There's: if you sold everything right now, at firesale prices, would you be able to cover your liabilities? If not, you are balance sheet illiquid. If you can't cover your flow of obligations right now, you are income statement illiquid. If you can eventually cover your debts, as a going concern, when they come due, you are solvent. Something like that.

A Ponzi scheme is insolvent, but liquid on the income statement (as long as the money keeps flowing in).

Inflation only matters insofar as some assets and liabilities are fixed in nominal terms; and inflation may help general economic recovery.

I'm not sure that 'liquidity' for private agents and 'liquidity' for a central bank mean the same thing. In ordinary markets, is liquidity a problem in itself or simply the outcome of mismatched expectations?

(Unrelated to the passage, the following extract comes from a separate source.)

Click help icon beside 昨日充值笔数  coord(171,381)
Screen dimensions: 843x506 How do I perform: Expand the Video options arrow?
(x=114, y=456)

We can try to explain markets that go from being 'liquid' to 'illiquid' through a disequilibrium model (that may describe more than explain as such) and behavioural models that emphasize sunk cost valuations or endowment effects. I suppose one could also argue that markets take a long pause as agents thoroughly invest in research and information gathering. The expectation of deflation by itself explains nothing because it only focuses on one side of the market.

As Nick points out, asset valuations will clearly be affected by the success or failure of policy, or perhaps unrelated events that overcome market coordination failure. As many economists and other pundits have pointed out since this sudden contractionary phase started, hopefully the infinitely wealthy insurers of last resort--government and the central bank--should make significant returns on purchased distressed assets over the longer term.

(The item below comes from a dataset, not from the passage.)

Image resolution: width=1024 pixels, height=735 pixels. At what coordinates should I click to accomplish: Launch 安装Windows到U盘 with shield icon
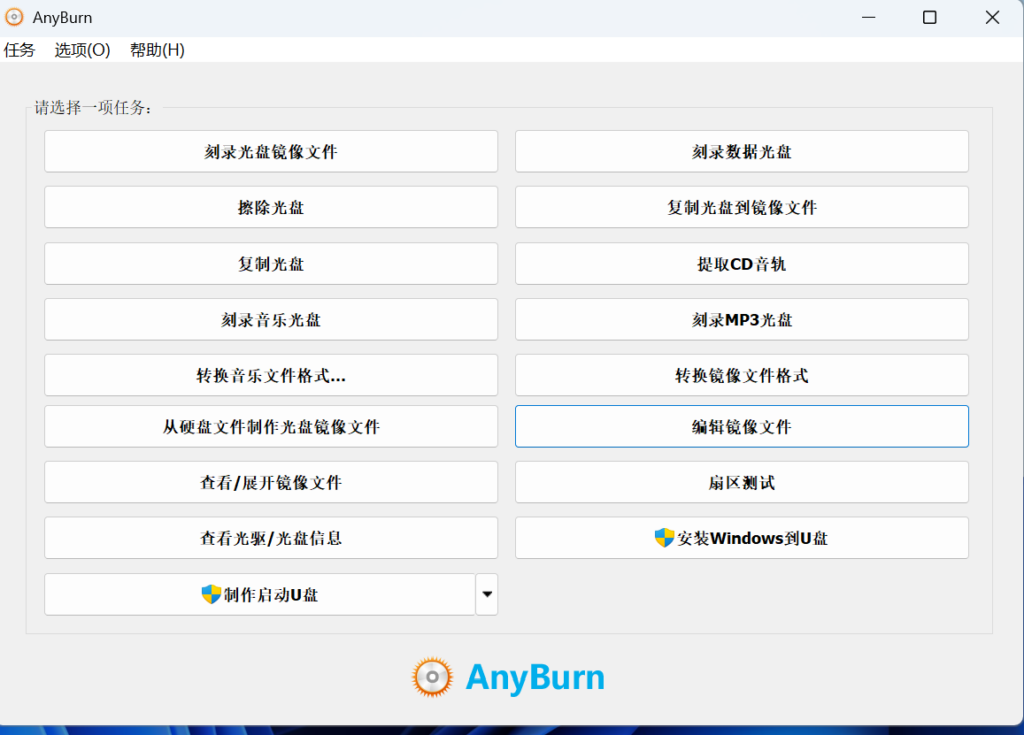pos(741,538)
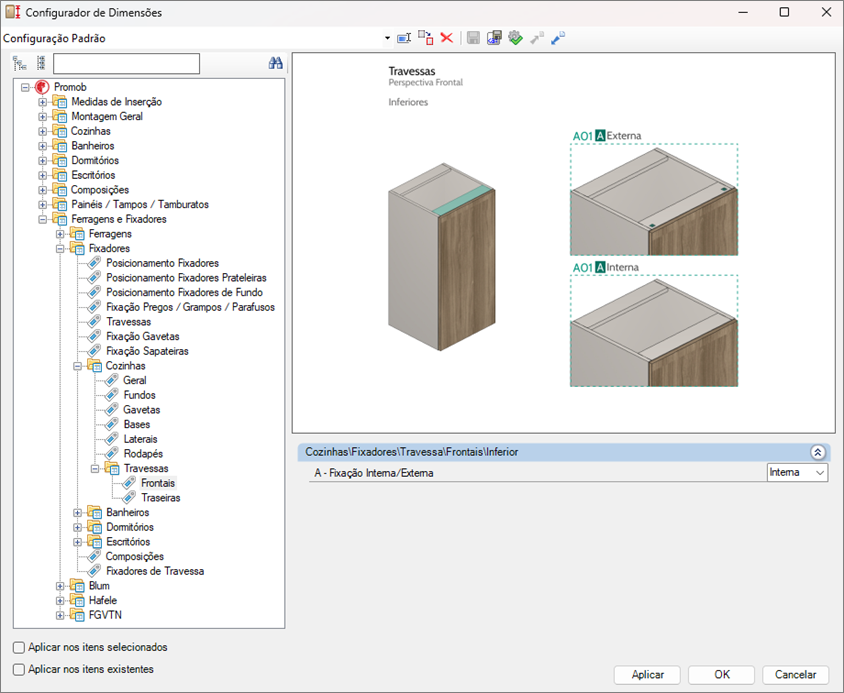This screenshot has height=693, width=844.
Task: Click the red X delete configuration icon
Action: coord(447,38)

Buiter's distinction between qualitative and quantitative easing may be useful but to be complete I would like to examine empirical evidence where a central bank literally kept the size of the balance sheet constant while changing the riskiness composition of the balance sheet. I would guess--but do not know--that there is a significant assymmetry at work here. Qualitative easing never occurs in the absence of quantitative easing. Qualitative firming may occur when the size (or growth rate) of the balance sheet remains steady.

Nick,
the Principal is ALWAYS defined in nominal terms! You have never addressed the issue of possible cash settlement and principal. Just extrapolating nominal interest rates to infinity gives a misleading view of debts. Higher rates of inflation are also less certain rates of inflation so it makes sense for the risk averse to pay off their debts in cash (also borrowing rates are higher than deposit rates).

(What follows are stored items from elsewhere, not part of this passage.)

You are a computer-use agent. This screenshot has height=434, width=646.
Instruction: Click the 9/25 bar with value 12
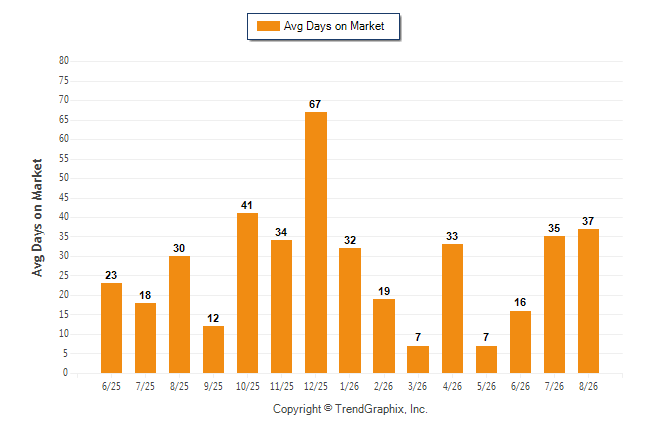213,350
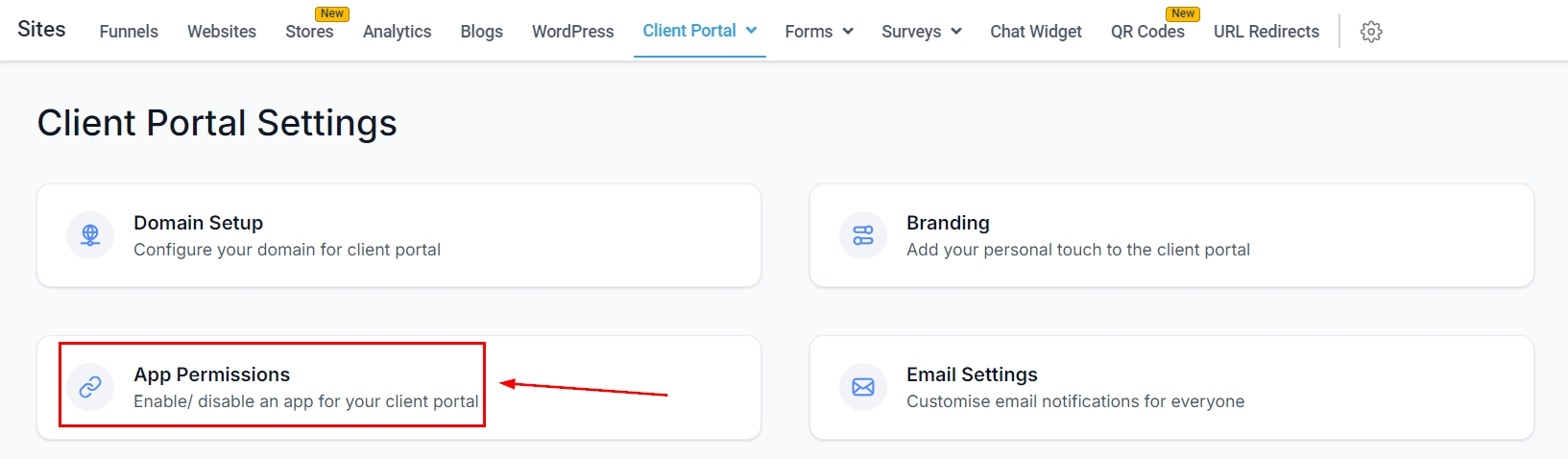Expand the Surveys dropdown chevron
Screen dimensions: 1568x459
956,32
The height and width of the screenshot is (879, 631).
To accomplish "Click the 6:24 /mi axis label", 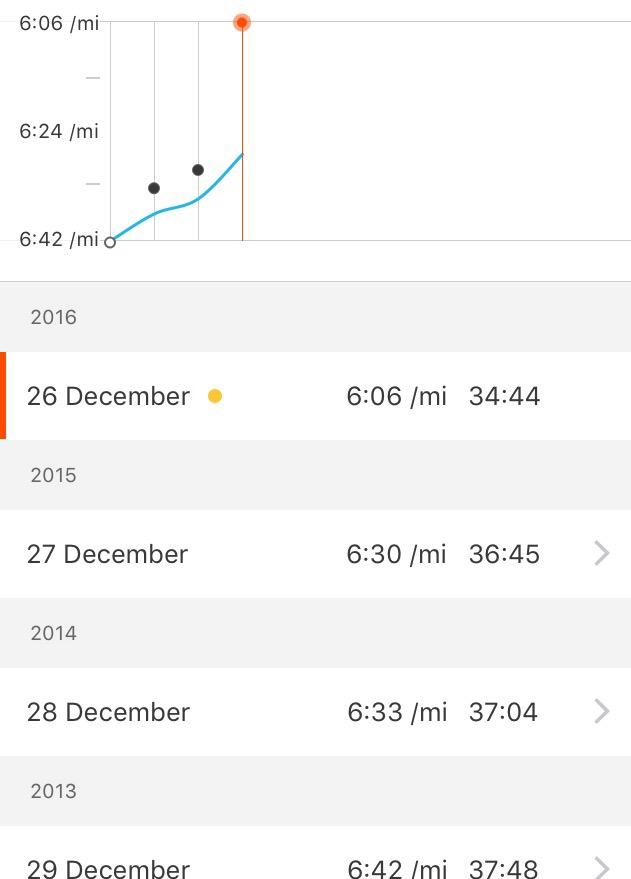I will [x=59, y=131].
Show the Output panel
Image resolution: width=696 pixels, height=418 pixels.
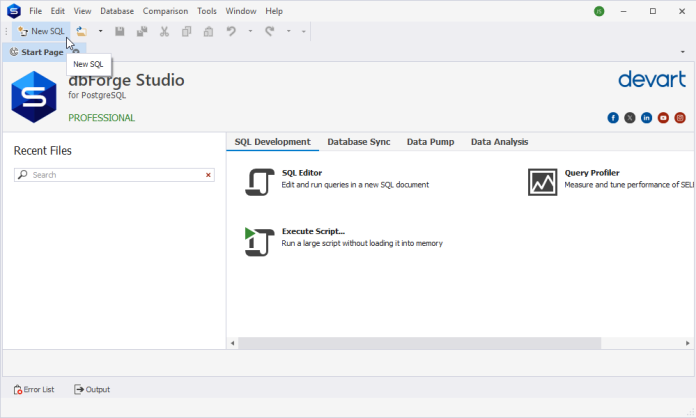pos(92,389)
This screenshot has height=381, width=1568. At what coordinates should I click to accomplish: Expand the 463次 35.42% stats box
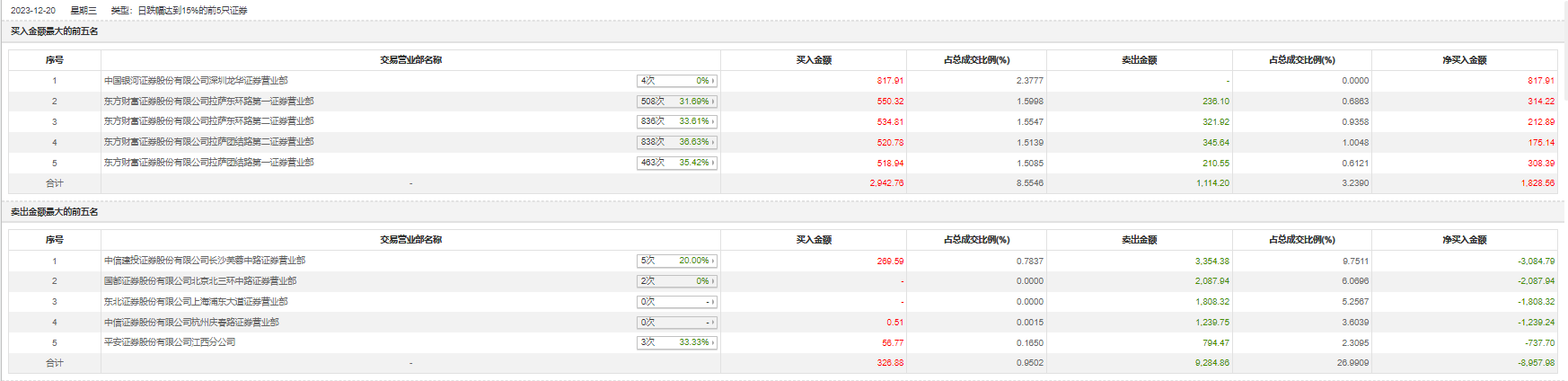coord(677,163)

Nick to make it clearer, consider the problem with deflation. The principal can never be paid off, and nominal interest rates don't go negative.

And add the tax advantages of paying off debts as against receiving interest from deposits or other investments.

Nick,

Here are two people who agree with you that it’s a liquidity crisis more than a solvency crisis – John Hempton and Warren Buffett:

http://brontecapital.blogspot.com/2009/03/fools-seldom-differ.html

And here is the post that you referred to above, where the same John Hempton delineated various definitions of solvency:

http://brontecapital.blogspot.com/2009/02/bank-solvency-and-geithner-plan.html

Now I can cover myself and say that it’s a crisis in the definition of solvency.

Finally, stay tuned for the possibility of critical adjustments to mark-to-market accounting in the roll out of the full Treasury plan over the next few weeks. MTM treatment also relates to the appropriate definition of solvency.

Good find JKH! Yes, that's the post about definitions of solvency I had in mind, but couldn't remember where I had seen it.

Apart from definitional issues, when solvency of a firm, financial institution, or household, becomes questionable, this makes its liabilities less liquid. ("Am I buying a lemon? Do I need to do costly research into the value of this asset? If I need to sell it again quickly, will the person I sell it to also need to do costly research?")

If it were only a solvency crisis, and if insolvency did not cause illiquidity, what's the big deal? Some stuff isn't worth as much as we thought it was, but it's hard to see how that alone would spillover into the markets for all assets and goods. But a liquidity crisis (whether or not caused by a solvency crisis) would spillover into an excess demand for money, and because money is the medium of exchange, an excess supply of nearly everything.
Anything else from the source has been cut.